Twenty-two videos cover everything you want to know about access control fundamentals. Beginning with access control basics (definitions and subject-object relationships), we move on to access control categories, authentication, account management, Single Sign-On (SSO) and Kerberos, the three forms of user authentication and the arguable fourth form, remote authentication services and much more. This is a complex subject, but our Access Control Fundamentals course dives deep and dredges up the answers for you.
Organizations know the importance of planning ahead, and that’s what this course is about. A five-video series introduces you to security policies, procedures, standards, baselines and guidelines. Take an in-depth look at personnel security, the most common control frameworks, service-level agreements and the various types of security documents. What’s the difference between a policy and a procedure? Come find out!
It’s nearly impossible to completely eliminate risk, but there are steps you can take to reduce it. This nine-video series on risk management takes a close look at risk management: definitions, tools, notable risk frameworks such as the NIST Risk Management Framework (RMF) and other Special Publications and the process of calculating risk. We also touch on threats and threat agents, the difference between due diligence and due care, and tips and best practices for ensuring that your employees are security-conscious and aware of risks. People are always the weakest link, so take an hour to learn how to strengthen them.

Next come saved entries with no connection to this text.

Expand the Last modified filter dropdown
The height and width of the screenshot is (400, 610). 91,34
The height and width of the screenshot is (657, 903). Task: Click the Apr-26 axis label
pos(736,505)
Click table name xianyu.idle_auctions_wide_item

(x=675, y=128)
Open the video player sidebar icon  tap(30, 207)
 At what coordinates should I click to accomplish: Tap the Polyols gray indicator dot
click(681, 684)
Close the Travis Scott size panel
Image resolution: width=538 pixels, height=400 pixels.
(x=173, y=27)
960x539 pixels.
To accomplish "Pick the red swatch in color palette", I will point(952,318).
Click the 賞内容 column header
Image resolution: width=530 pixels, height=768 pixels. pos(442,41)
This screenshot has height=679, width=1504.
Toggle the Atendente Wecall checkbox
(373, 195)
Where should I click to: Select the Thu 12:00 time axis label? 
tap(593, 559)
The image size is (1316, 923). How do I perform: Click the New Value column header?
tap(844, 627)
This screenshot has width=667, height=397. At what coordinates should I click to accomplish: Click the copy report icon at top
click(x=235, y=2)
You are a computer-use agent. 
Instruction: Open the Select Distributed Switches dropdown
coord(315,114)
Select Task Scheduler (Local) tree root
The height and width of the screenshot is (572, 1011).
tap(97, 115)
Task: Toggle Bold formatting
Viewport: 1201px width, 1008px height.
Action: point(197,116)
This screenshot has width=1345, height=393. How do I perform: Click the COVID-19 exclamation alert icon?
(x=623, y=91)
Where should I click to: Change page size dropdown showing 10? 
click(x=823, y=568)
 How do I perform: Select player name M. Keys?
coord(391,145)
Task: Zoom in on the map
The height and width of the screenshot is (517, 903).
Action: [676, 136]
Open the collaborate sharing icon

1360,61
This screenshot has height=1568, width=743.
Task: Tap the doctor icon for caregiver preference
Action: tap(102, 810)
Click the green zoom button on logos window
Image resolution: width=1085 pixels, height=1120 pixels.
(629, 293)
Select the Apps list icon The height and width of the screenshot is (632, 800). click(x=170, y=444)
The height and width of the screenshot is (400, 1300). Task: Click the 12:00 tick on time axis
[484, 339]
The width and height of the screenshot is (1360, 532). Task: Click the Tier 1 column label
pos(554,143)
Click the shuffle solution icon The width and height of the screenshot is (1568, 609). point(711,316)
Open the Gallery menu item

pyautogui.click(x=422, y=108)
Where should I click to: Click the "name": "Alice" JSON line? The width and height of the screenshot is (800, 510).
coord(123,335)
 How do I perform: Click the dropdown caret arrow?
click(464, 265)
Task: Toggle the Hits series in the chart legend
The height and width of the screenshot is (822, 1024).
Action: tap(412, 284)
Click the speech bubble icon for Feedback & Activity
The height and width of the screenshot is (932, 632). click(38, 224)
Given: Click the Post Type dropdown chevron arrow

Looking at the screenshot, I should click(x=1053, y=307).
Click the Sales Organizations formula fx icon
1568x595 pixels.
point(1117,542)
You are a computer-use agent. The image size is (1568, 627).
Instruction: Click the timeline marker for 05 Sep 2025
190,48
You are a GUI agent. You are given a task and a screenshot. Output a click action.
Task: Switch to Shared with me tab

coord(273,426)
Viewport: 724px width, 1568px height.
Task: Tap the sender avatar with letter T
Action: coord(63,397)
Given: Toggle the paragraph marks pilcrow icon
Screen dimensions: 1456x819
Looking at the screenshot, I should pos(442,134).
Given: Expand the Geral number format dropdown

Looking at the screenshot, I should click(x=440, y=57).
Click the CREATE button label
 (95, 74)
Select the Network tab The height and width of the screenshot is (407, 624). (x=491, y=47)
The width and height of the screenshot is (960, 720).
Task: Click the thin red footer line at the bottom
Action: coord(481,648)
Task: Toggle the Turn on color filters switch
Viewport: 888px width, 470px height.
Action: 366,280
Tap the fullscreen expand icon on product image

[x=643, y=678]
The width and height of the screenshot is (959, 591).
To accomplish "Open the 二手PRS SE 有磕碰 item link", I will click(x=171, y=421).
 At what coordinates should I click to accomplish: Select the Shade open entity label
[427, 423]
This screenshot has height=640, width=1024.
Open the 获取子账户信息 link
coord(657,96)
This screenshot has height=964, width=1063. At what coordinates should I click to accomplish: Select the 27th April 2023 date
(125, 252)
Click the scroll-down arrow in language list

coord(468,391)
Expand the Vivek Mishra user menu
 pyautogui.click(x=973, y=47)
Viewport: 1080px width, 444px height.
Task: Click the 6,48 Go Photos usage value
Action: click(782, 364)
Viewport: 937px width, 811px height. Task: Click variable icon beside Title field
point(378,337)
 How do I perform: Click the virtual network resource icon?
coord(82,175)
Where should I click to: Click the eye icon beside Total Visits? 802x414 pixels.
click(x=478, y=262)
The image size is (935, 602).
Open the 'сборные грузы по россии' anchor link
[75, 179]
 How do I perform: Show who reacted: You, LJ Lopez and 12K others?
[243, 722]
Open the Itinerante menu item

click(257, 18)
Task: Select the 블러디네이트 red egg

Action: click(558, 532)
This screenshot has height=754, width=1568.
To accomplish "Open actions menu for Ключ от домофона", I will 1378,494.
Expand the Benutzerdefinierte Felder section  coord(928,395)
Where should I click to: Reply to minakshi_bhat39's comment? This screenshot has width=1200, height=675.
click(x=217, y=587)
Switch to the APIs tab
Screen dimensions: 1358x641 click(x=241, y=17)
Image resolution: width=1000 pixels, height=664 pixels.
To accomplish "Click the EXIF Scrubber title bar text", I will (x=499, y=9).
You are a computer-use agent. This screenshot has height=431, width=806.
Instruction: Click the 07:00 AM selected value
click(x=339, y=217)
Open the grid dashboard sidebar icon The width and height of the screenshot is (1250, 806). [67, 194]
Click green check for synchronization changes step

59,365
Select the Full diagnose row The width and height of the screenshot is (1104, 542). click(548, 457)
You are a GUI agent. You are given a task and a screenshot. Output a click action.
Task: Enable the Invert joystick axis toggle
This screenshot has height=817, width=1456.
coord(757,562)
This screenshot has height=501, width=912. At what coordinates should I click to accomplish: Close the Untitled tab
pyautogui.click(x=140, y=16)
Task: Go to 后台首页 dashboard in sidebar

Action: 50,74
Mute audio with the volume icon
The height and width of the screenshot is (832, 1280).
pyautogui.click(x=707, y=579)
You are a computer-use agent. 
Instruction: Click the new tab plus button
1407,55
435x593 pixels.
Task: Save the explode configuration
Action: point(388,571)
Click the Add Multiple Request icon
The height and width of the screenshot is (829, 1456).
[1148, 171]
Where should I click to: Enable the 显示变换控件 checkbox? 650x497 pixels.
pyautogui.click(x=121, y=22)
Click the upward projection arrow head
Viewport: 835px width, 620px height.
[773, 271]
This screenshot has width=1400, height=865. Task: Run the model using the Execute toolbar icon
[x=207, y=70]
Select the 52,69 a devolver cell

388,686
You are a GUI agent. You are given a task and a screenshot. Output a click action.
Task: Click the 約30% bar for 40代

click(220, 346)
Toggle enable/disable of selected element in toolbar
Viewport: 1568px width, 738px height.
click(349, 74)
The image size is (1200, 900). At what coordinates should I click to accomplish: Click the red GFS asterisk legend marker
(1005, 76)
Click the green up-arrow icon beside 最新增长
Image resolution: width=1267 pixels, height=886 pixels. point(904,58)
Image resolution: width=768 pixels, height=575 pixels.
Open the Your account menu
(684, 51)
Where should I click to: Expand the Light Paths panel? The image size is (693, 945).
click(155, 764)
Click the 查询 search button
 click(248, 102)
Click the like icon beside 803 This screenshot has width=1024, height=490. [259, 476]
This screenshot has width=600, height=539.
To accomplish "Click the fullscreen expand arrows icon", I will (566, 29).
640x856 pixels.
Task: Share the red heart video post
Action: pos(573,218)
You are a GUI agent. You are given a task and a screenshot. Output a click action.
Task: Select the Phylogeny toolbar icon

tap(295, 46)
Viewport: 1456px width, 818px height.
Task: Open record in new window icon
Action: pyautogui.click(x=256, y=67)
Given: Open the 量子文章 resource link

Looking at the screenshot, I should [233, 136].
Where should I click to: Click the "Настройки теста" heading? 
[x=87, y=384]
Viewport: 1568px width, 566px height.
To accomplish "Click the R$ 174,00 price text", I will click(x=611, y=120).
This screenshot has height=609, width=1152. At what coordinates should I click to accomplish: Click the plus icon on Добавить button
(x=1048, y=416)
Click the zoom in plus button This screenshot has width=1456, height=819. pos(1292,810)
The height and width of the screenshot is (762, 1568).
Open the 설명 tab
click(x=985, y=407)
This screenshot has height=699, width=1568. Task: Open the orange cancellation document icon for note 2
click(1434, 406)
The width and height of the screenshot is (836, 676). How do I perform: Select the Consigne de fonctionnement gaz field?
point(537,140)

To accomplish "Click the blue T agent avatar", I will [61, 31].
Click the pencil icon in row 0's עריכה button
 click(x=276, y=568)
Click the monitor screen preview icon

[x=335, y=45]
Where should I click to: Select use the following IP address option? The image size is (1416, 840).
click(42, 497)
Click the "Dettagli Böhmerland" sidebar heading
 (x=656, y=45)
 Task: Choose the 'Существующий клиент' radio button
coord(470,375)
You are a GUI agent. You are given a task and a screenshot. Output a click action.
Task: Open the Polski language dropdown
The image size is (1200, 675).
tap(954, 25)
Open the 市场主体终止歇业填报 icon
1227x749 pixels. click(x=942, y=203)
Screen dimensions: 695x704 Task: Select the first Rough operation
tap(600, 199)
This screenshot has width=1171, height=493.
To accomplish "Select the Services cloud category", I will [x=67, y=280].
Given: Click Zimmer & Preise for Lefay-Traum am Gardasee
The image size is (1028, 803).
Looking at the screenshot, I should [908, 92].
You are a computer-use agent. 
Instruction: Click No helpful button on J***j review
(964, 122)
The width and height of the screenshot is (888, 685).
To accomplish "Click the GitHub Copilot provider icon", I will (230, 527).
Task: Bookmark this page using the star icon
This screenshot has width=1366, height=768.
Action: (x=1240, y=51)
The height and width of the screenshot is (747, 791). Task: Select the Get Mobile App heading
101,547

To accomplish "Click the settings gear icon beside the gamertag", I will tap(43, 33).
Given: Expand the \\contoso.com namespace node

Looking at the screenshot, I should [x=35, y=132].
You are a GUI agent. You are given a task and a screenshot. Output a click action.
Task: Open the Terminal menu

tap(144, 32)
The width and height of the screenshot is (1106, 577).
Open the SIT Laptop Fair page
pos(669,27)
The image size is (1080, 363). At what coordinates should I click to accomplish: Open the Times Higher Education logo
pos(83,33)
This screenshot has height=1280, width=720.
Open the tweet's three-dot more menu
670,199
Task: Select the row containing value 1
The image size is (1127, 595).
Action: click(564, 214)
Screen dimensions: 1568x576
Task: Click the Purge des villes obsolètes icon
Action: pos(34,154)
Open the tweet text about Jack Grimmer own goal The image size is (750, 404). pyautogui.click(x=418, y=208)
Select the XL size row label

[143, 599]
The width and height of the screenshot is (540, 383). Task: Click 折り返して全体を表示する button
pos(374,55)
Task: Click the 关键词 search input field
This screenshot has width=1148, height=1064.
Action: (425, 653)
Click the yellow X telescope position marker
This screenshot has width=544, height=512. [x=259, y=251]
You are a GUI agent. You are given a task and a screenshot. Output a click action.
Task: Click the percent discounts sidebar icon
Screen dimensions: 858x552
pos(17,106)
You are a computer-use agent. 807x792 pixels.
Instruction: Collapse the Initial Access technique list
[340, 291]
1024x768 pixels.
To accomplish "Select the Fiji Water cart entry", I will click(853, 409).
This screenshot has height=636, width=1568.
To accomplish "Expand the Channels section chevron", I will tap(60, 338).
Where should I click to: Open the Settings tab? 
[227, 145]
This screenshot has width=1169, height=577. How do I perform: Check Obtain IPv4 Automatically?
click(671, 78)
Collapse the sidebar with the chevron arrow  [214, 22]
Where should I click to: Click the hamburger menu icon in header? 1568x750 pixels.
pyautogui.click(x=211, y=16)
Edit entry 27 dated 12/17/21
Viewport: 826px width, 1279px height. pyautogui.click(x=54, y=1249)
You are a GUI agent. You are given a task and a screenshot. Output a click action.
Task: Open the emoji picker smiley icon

Information is increasingly subject to legislation, and that means companies have a choice between regulatory compliance or legal trouble. Five videos give the student a look at the nitty-gritty of regulatory compliance, from the laws and regulations that protect data privacy rights (the Health Insurance Portability and Accountability Act, the California Consumer Privacy Act and more) to issues of intellectual property, the challenges of keeping data safe in an international market and the ethical codes an information security professional is expected to follow.
Two videos introduce you to the basic principles of security governance, beginning with a close look at the CIA (Confidentiality, Integrity and Availability) triad and what it means for a well-designed system. Includes an examination of the DAD (Disclosure, Alternation and Denial) triad, which opposes CIA. We also look at security governance fundamentals and the importance of roles, developing proper organization processes, aligning business objectives with strategies and a wide array of sample security roles and responsibilities.